After a long search, our clients Cameron and Nicole found a property in the Bellbird Area of Blackburn, a classified National Trust area that has been protected against significant development since the 1960s. The Bellbird Area is a suburban bush setting, connected to the Blackburn Bush Corridor a critical habitat for birdlife and animals. The streetscapes retain a peaceful ambience with no footpaths, dominated by native vegetation. The site featured 41 existing established native trees, all of which were preserved in the creation of this home nestled amongst, and suffused by, the natural landscape.

Cameron and Nicole’s brief to us was for a single storey family home that blended warmth and comfort, which was responsive to and respectful of the natural beauty of its bush surroundings.

Thanks so much. I love this house. It’s a credit to Bower to come up with this design. Its so warm and welcoming.

Cam, Client, Bellbird House

The wonderful tree canopies, textures, smells, sounds and colours of the site became the key drivers for the design. Internal sightlines at eye level were dominated by trunks and neighbouring properties, so we gave preference to abundant north-facing highlight windows which direct views up and out to the treetops above, flooding the interiors with daylight. Internally lined with Tasmanian Oak, these highlights developed into a synthesis of the external expression of the building, as angled roofs reach up to the tree canopies above.

A light, natural material palette internally starts with a central spine of Australian limestone cladding, which wraps from the external entry into the heart of the house. External materials, such as black-oiled bandsawn Accoya, were selected to provide a contrasting backdrop to the grey-green of the eucalypts while mirroring bark like vertical texture. Centred around an open-plan kitchen, dining and living space which opens up to the landscape at the rear, the house is arranged to meet Cameron and Nicole’s brief for spaces to share with their two daughters, and spaces of solitude for all their individual pursuits – music, reading, study.
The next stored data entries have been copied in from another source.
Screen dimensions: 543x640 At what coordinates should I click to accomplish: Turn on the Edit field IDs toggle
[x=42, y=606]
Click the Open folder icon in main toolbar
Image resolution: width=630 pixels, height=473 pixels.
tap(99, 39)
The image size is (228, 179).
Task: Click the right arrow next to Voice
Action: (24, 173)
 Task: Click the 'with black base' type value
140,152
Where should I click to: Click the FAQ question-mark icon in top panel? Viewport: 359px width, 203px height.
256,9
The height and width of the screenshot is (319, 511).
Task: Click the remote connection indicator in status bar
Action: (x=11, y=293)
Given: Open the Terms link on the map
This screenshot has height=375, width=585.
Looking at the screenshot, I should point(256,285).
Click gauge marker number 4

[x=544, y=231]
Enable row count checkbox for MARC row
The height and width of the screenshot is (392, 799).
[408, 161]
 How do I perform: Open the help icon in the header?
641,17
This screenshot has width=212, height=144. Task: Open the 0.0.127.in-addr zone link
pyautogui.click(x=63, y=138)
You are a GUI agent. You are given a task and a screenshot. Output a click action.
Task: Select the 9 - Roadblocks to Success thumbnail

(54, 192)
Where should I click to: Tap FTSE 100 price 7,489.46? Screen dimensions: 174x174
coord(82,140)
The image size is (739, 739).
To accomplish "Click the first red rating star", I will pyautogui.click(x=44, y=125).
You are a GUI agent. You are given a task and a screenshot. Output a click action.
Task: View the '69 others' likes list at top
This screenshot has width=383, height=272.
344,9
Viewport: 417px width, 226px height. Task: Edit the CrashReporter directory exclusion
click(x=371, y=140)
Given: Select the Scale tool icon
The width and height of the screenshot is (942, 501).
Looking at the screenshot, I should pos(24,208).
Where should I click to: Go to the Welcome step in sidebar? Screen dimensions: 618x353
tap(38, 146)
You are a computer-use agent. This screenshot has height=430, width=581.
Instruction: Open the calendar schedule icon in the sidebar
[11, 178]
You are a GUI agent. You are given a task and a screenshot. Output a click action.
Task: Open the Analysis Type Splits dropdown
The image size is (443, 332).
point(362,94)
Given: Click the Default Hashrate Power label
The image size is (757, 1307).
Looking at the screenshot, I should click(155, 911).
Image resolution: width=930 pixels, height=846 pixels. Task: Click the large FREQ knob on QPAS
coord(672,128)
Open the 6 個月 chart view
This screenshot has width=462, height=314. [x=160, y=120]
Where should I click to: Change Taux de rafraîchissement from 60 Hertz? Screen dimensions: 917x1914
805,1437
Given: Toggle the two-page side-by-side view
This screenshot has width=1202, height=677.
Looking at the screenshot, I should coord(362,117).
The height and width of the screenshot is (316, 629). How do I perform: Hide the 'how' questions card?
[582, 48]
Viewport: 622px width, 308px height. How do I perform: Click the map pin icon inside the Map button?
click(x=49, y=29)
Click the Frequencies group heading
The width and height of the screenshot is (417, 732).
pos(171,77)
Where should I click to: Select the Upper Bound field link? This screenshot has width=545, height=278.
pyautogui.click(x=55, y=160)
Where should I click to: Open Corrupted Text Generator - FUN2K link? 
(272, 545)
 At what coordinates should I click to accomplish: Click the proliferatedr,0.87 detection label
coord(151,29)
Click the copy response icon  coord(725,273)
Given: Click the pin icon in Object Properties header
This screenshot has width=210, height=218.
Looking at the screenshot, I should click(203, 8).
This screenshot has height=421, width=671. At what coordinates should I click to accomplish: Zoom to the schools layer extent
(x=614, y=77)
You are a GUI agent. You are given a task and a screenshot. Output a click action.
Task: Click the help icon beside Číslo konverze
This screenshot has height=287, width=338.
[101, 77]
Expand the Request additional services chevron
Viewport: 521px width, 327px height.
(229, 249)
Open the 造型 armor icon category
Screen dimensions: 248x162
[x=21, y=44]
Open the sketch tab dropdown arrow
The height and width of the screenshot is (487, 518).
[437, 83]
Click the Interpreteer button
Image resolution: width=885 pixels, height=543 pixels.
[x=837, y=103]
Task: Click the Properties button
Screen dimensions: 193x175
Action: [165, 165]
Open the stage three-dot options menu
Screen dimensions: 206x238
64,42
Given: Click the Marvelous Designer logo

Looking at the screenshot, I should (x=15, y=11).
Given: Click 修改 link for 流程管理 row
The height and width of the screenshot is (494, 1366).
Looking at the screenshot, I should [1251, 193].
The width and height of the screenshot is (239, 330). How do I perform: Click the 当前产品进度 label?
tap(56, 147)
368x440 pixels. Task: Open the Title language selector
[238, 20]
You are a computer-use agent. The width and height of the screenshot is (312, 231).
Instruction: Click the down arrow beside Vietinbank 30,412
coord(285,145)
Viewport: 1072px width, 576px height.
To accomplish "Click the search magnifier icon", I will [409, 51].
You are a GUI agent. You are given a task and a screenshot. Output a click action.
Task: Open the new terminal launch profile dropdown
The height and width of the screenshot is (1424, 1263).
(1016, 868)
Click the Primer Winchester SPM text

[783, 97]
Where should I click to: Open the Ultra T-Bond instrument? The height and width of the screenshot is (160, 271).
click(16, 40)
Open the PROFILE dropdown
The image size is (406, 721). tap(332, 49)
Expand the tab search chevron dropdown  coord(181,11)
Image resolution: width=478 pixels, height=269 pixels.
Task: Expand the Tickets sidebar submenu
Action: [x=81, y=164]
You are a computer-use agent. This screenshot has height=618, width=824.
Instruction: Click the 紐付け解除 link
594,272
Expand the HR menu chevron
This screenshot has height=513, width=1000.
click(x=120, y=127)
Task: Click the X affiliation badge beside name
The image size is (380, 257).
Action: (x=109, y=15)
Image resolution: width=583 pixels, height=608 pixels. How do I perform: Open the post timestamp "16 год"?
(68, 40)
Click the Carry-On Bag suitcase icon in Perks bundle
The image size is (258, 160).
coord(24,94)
Bellbird House actively preserves this important area of natural habitat within suburbia. It is a house of activity and togetherness, a home where a family can connect with the natural environment and each other.

Jess King, Associate, Bower Architecture

This project is the result of a wonderful collaborative relationship between architect, builder and client. The building team treated each detail with craft and care, resulting in a meticulous outcome. Landscape designer Sam Cox created a whimsical and meandering garden featuring an abundance of native grasses. Cameron and Nicole have planted over 1400 indigenous plants and installed a pond to encourage wildlife back to the site.

Bellbird House actively preserves this important area of natural habitat within suburbia. It is a house of activity and togetherness, a home where a family can connect with the natural environment and each other.

Cam, Nicole and all of the project team are honoured and proud that Bellbird House has been shortlisted in the 2022 Victorian Architecture Awards, Residential Architecture Houses (New) category.


The house makes Cam feel proud when he’s in the garden and people stop to tell him how they love the design and they’re glad we designed something beautiful that sits well in the environment.

Nicole, Client, Bellbird House

The house works so well; everything is within reach yet everyone has their own spaces to enjoy.

Nicole, Client, Bellbird House


Passive and active design principles are essential to the success of Bellbird House which achieves a 7.1 star rating. Passively, north-facing highlight windows flood the interiors with natural light and operable segments provide and exhausting effect. Considered sun-shading protects during summer while harnessing winter sun angles; vertical batten screens to west and east provide additional protection. The entry hall way provides a long view and connection from front to rear, and facilitates cross-flow ventilation, as do carefully placed smaller south and west windows.

 All double glazing is high-performance thermally-broken aluminium. External stud walls are 140mm to facilitate bulk R4.0 insulation batts and Crisp Projects also ensured the building was wrapped and sealed to minimise heat transfer. Cladding is sustainably-sourced oiled Accoya timber, with PEFC locally-sourced, sustainably-managed Silver Top Ash highlights and natural limestone cladding from WA. Internally, PEFC Tasmanian Oak lines the ceilings and solid recycled timber features in main joinery pieces, celebrating beauty in re-use of a natural material.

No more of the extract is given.